By ericg April 1, 2010

This month:  

 

What I learned from Ann Coulter

I love it when I bring up Ann Coulter in front of my liberal friends. Their first reaction is an airy dismissal—“oh, her, she’s a nut case.” But they don’t stop talking. Or rather, they can’t stop talking. They glom onto one “idiotic” thing she said, and this reminds them of another, even more idiotic, and soon they have launched into a diatribe. The pitch of their voices rises, and soon they are screaming and can’t shut up. I have to sit there and listen until they get it all out. They shift from her political views to what she must be like as a human being and in no time are calling her the most vile, sexually charged and hate-filled names imaginable. I’ve seen it happen over and over.

So naturally, when I found she was appearing at the Lincoln Day Dinner, the major fund raiser for the Republican Party of Manatee County, I had to go. As a public personality, she’s fascinating. You have to be a very good communicator to do what she has done—to take her shtick so far and turn it into something so successful. Could I pick up any tips? After all, she and I are both basically in the same business. We criticize society.

She was speaking at the Municipal Auditorium up in Bradenton, but there was a cocktail reception first at Bishop Planetarium; and there, under full-scale replicas of giant dinosaurs, mingled the elite of Manatee’s Republican Party. The Lincoln Day Dinner is their major fund raiser and celebration of all things Republican, so every Republican of any importance has to attend, and the main topic of conversation had to do with the crush of the crowd. Clearly, Ms. Coulter was a major draw.

They placed her near the bar for a photo session, and as I stood next to the brontosaurus’s giant paw, I studied the famous persona. She is shorter than you’d think, but other than that, all her trademarks are there. The clingy clothes, the stick-thin figure, and most of all the long blond hair. She’s obviously very proud of it and flings it around and fiddles with it constantly.

Caroline Kennedy has a verbal tic; Ann Coulter has a hair tic.

We were introduced. She asked me if everybody in Bradenton was a Republican. As she did so our eyes met and—well, I don’t quite know how to say this, but I think she was coming on to me. There is something sexually aggressive in her aura, and on a one-to-one basis it can be quite flustering. For a moment I became a Bradenton Republican. “Yes,” I said, my voice quivering. “We’re all Republicans. Everybody in town.”
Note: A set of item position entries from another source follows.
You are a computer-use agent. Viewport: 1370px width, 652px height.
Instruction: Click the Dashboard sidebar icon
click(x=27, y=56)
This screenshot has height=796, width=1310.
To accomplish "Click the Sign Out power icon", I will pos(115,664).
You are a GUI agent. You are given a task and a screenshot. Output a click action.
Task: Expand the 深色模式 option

(Now, before you all write in and say how mean I was to poor Ann Coulter, let me point out that she can take it. This is the woman who called the 9/11 widows “witches” and said that Bill Clinton should not be impeached, he should be assassinated. Believe me, she can handle whatever is thrown at her.)
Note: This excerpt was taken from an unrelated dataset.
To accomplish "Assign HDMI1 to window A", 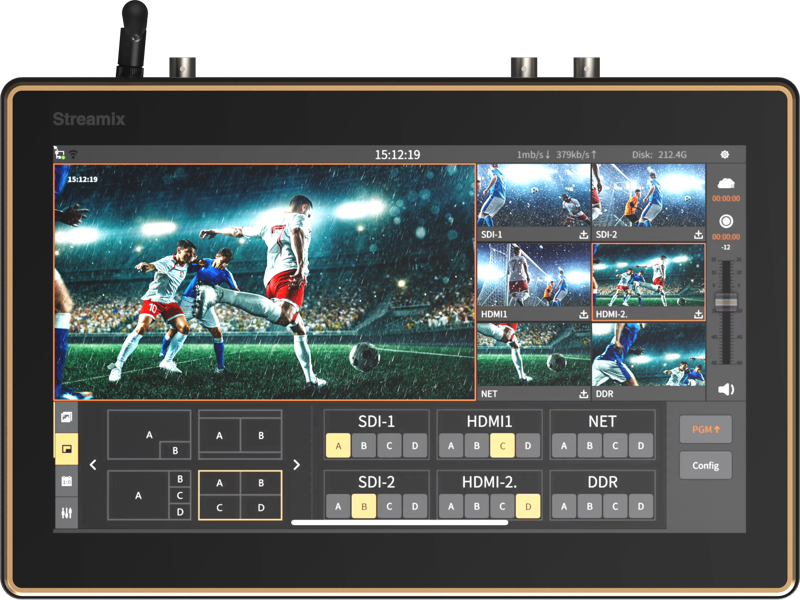I will tap(451, 445).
Before our budding flirtation could get any further, she was whisked away from me and trundled over to the auditorium, where even more Republicans awaited their very nice dinner, catered by Mattison’s. Various dignitaries spoke. Vern Buchanan gave a report from Washington and got the biggest hand of the night by declaring that English should be declared our national language.

Then came my old 9/11 buddy Adam Putnam—we were both with President Bush that day—who is retiring from Congress to run for Commissioner of Agriculture. Adam is famous for looking 12 years old, and as he gave us his Congressional report my mind kept wandering to Ann. What did I really know about her? About her personal life? I knew she was from an upper-middle-class family in Connecticut and that she had never been married. She has said she’s a “serial dater” and that she once had an Arab boyfriend. (“And how would you feel if he was racially profiled?” a liberal reporter once asked. “Safer,” she replied.) I also knew that she wrote her column in her underwear. Just like me . . .

After about a dozen other speeches, she finally came out. I got the vibe that about half the room was wildly on her side and the other half was a bit embarrassed that she was there. Her actual speech turned out to be a little disappointing. It was a series of one-liners criticizing Obama and the Democrats and didn’t seem to go very deep, and the jokes were pretty obvious. I was expecting my conservative side to be aroused, but it just didn’t happen.

Until she began to take questions, that is. That’s when the real Ann Coulter took over and the crowd began to get its money’s worth. She gave a ringing denunciation of our public education system, which she described as “Chinese style brainwashing: the heart of evil.” A few other lines I jotted down:

“I think we should tax poor people more.”

“Always vote for the most credible right-wing candidate.”

“I love Sarah Palin, but I don’t know if I want her to be our next President. Stop asking me that.”

“Illegal immigrants? Build a wall and deport the ones you catch.”

On the lack of a clear Republican leader: “We’re cranky individuals and we don’t need a leader. We have ideas, not leaders.”

In her favor, I must say that she rarely fell back on blind allegiance to the flag, God and motherhood, the way many right-wingers do. Hers is a law school kind of logic, like a brilliant professor who can figure out a way to shoot down any premise you come up with. When she discusses abortion, for instance, it’s never in moral terms. It’s always in political terms: “You can never lose votes being pro-life. Republicans should always be pro-life.”

But she’s too mean-spirited. And in the end I felt a little sorry for her. I kept picturing her in her underwear, finishing up her column and trying to get a date. It’s too bad we weren’t able to spend more time together, because I really feel that we made a connection. She needs somebody like me, a nice guy who would humanize her. In the meantime, though, I have learned my lesson well. I am now practicing my new sexually aggressive looks and gestures to bring me into contact with a larger, more conservative audience.